**Provided text**
══════════════════════════════

All over the Western world, and especially in Sweden, researchers see that women are overrepresented when it comes to sick leave due to neck, shoulder and back pain, but knowledge concerning why some women can return to work despite pain is limited.
For a long time, Mamunur Rashid has followed more than 200 women on long-term sick leave due to neck, shoulder and back pain to determine factors that bring about, as well as factors that hinder, return to work.
Belief in oneself the most important factor
Belief in oneself was the most important enabling factor that the researcher found; such a belief in oneself could predict a change in behaviour and return to work.
“If I believe that I can return to work, this means that I will develop strategies to cope with my pain. This is our most important finding,” Mamunur Rashid says.
Must learn to cope with their pain
Mamunur Rashid states that pain patients need to learn to cope with their pain and the strategies they use to do so are very important. The researchers saw that patients could reduce their stress by changing their behavior and by engaging in regular activities. When becoming more active, their focus moved away from the pain.
“If someone found good strategies to cope with her pain, we could see that this meant that she would be able to return to work soon.”
Work ability and well-being are different things
In the group of women in the study, work ability and well-being were different things. Despite the fact that one individual said that she felt well, she could not return to work. However, although another individual stated that her well-being was poor, she could still return to work.

══════════════════════════════

**Provided records**
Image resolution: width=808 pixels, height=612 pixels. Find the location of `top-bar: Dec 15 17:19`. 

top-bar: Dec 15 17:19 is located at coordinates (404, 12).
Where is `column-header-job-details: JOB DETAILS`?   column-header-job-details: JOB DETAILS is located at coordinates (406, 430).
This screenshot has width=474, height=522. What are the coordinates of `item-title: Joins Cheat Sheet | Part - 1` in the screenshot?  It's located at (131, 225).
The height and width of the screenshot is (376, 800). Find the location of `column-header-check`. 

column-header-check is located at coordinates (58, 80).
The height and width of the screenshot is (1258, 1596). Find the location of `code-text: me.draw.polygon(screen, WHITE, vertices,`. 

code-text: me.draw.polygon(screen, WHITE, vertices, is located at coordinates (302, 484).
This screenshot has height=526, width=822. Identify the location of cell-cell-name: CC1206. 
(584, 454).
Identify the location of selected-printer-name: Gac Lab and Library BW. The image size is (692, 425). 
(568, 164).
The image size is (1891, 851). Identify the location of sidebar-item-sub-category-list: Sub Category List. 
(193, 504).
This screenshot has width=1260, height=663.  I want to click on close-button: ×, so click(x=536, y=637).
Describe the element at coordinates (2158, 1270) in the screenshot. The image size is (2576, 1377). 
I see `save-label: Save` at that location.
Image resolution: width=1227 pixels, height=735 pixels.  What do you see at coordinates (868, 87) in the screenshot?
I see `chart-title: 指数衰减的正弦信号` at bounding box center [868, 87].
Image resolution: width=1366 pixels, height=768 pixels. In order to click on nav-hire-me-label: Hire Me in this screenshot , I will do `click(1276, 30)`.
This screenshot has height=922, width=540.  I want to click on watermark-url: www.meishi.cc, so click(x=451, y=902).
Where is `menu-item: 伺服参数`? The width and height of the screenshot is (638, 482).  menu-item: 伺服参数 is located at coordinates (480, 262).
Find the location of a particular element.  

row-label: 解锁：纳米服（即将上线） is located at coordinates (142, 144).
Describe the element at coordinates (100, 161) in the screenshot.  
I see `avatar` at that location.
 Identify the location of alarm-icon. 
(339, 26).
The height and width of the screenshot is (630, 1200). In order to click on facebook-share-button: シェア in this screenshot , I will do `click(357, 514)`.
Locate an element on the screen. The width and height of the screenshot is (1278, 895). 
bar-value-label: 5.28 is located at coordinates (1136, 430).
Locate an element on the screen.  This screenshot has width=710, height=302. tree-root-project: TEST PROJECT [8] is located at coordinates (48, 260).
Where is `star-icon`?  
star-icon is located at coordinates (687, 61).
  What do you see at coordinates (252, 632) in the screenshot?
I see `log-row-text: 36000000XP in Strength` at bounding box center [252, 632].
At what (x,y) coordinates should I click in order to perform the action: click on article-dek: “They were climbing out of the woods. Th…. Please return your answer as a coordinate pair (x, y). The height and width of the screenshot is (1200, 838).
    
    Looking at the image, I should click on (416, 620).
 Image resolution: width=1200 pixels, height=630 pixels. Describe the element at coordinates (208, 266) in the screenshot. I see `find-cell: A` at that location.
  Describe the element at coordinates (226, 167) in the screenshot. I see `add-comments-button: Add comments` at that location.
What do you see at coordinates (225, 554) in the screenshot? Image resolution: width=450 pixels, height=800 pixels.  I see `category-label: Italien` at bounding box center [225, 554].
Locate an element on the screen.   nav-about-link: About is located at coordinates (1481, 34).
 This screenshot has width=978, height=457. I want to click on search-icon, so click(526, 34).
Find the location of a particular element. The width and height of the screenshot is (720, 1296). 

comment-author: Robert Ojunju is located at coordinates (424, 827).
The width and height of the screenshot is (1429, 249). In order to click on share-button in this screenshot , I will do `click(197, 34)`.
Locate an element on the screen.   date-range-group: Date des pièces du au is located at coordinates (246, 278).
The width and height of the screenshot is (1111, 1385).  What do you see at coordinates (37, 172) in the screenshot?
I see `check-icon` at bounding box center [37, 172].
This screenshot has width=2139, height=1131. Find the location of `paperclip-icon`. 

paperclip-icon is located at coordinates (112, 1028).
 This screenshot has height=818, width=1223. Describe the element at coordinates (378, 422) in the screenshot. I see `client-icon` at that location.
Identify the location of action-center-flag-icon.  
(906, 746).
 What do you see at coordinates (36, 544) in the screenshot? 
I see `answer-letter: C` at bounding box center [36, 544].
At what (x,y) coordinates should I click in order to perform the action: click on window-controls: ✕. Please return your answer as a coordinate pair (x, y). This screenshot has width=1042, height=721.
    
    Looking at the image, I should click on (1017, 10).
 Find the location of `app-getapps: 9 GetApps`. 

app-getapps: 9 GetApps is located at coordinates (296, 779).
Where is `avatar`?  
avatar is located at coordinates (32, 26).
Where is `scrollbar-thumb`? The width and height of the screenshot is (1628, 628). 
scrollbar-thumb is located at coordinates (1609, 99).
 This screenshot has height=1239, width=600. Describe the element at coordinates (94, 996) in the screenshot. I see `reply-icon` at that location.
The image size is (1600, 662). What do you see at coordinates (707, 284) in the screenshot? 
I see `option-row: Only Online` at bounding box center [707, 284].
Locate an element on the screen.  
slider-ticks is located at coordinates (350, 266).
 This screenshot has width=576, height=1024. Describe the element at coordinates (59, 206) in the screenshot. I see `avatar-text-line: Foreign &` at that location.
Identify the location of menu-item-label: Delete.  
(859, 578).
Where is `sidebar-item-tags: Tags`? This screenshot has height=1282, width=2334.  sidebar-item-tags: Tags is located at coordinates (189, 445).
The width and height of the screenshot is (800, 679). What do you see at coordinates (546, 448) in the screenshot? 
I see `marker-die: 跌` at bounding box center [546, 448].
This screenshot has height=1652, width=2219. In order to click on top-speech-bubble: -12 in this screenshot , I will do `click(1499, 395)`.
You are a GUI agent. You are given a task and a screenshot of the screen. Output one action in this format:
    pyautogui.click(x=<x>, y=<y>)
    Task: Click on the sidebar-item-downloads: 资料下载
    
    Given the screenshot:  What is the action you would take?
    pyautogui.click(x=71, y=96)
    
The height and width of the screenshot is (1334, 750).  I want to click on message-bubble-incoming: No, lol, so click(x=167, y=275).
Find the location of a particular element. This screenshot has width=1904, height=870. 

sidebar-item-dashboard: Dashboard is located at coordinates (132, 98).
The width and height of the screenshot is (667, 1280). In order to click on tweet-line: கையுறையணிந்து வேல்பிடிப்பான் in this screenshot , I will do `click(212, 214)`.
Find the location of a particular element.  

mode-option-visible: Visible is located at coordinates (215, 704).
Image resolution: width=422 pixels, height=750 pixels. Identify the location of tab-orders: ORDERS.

══════════════════════════════

**Instructions**
A – In the article on women's return to work despite pain, what was the most important enabling factor the researcher found?
B – List the section headings in the article on women's return to work despite pain.
C – Extend the article on women's return to work despite pain, starting after its last sentence.

**Responses**
A – Belief in oneself was the most important enabling factor.

B –
Belief in oneself the most important factor
Must learn to cope with their pain
Work ability and well-being are different things

C –
The researchers were surprised by the fact that social support from family, friends and society including well-being outside work did not matter, or could even have a negative impact, regarding return to work.
“Too much support will increase the fear for returning to work. We also see that these patients attempt to avoid activities that could give them the strength to cope with their situation, which affects the crucial belief that they are capable of returning to work.”
“This research can be of immediate use at rehabilitation centres and in the medical profession,” Mamunur says. He calls for therapy, for instance cognitive behavioural therapy, that focus on activities that promote patients’ ability to cope and to develop their belief that they are capable of returning to work.
“It has to be realistic. They must think about work and how they can deal with it. They cannot change the pain, but they can be helped to find a belief that they can cope with their pain.”